In theory, the context size used for each request is approximately: token(file size + prompt_template + (k * chunk_size) + llm output)
.
Pay attention to the context size of the model you use, do not exceed the maximum size.
Currently, the way list.md
works is to have llm generate a summary sentence on the last line in the prompt. This is very unstable and needs to be fixed.

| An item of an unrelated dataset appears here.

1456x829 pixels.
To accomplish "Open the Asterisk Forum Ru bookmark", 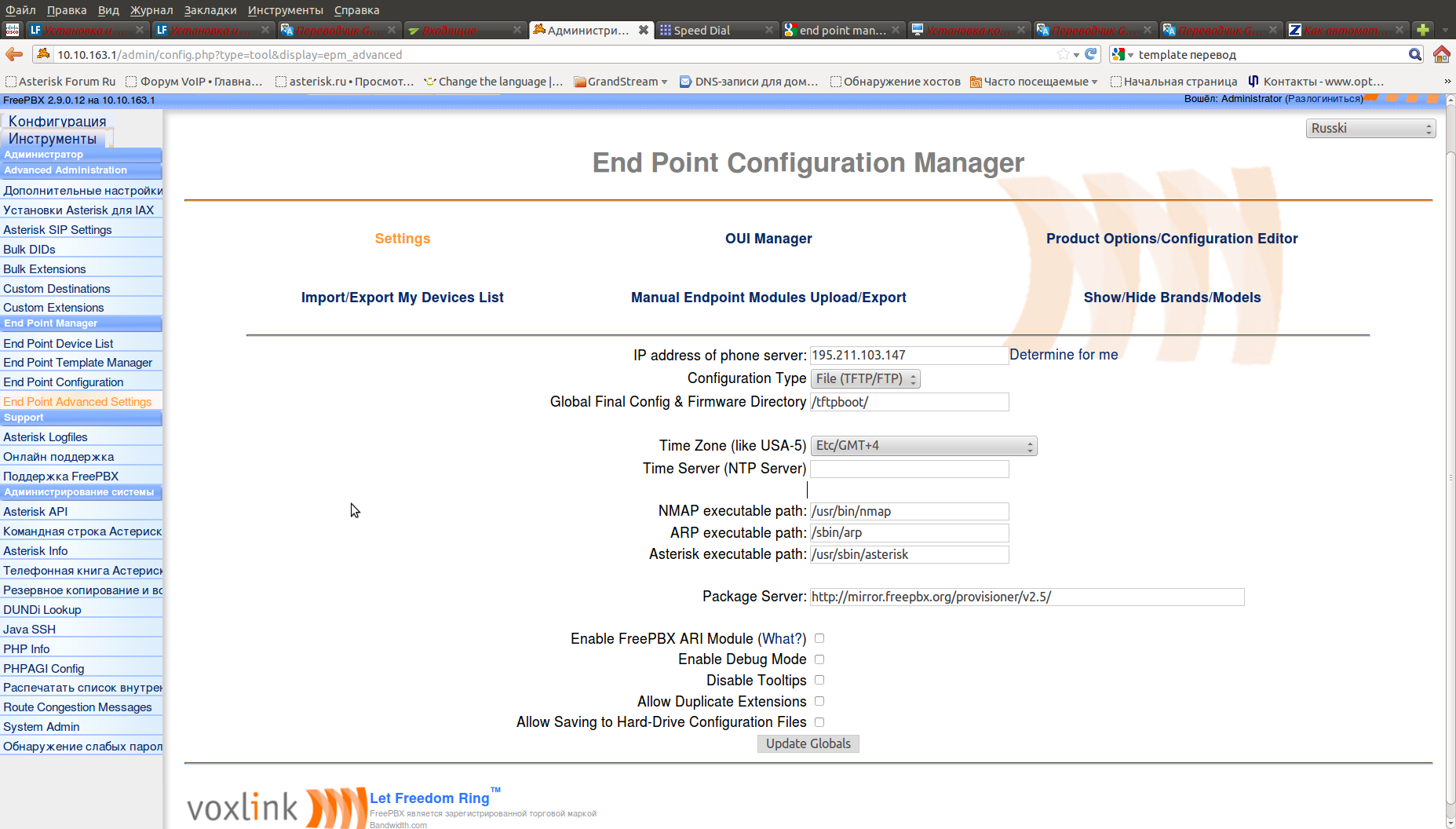I will 61,81.
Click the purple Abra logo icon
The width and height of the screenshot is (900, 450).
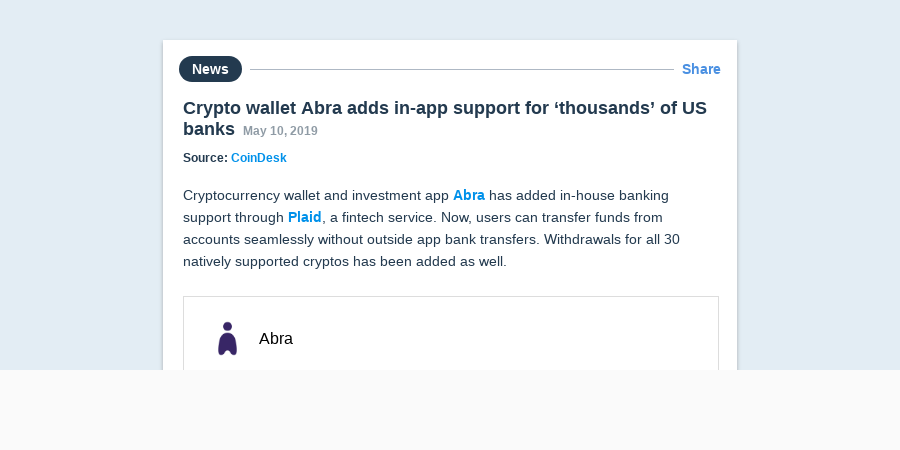point(227,339)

- setup your openai api key
# if you are using third-party openai api endpoint
export OPENAI_API_BASE=https://your_api_base
export OPENAI_API_KEY=your_api_key
or write into .env
file
- install dependencies and run
pip install -r requirements.txt
python main.py -m model_name /path/to/your/project
- setup venv (only new)
uv venv --python 3.11`
- install dependencies
uv pip sync requirements.txt --index-strategy unsafe-best-match
- run
uv run --frozen main.py -m model_name /path/to/your/project
use requirements-ipex.txt
instead of requirements.txt
.
add --ipex
to the command line.
usage: RepoExplainer [-h] [--extra-prompt EXTRA_PROMPT] [--ipex] [-t TEMPERATURE] -m MODEL [-e EXCLUDE]
[--prompt-template PROMPT_TEMPLATE] [--system SYSTEM] [--max-retries MAX_RETRIES] [--max-tokens MAX_TOKENS] [-k K]
[--chunk-overlap CHUNK_OVERLAP] [--chunk-size CHUNK_SIZE] [--suffixes SUFFIXES] [-l LIMIT]
[--embeddings-model EMBEDDINGS_MODEL]
[path]
positional arguments:
path path to you project
options:
-h, --help show this help message and exit
--extra-prompt EXTRA_PROMPT
extra prompt to add to the prompt
--ipex use ipex
-t TEMPERATURE, --temperature TEMPERATURE, --temp TEMPERATURE
default: 0.2
-m MODEL, --model MODEL
-e EXCLUDE, --exclude EXCLUDE
exclude files matching the regex
--prompt-template PROMPT_TEMPLATE
--system SYSTEM
--max-retries MAX_RETRIES
--max-tokens MAX_TOKENS
-k K number of similar documents to retrieve. default: 5
--chunk-overlap CHUNK_OVERLAP
The size of the overlap between the split codes. Usually set to 10%-20% of chunk-size. default: 20
--chunk-size CHUNK_SIZE
Split the code into specified sizes. Larger sizes mean more information to retrieve and require greater
context. default: 200
--suffixes SUFFIXES file extensions to include. default includes a set of common programming languages; if this option is set, the
defaults *will not* be included.
-l LIMIT, --limit LIMIT
limit requests per second. default: 3
--embeddings-model EMBEDDINGS_MODEL
Usually, there are two speed bottlenecks: embedding and text generation.
The former can use GPU acceleration. The latter is usually limited by the rate limit of the third-party API you use.
Network io is not a problem, because API calls are asynchronous and concurrent.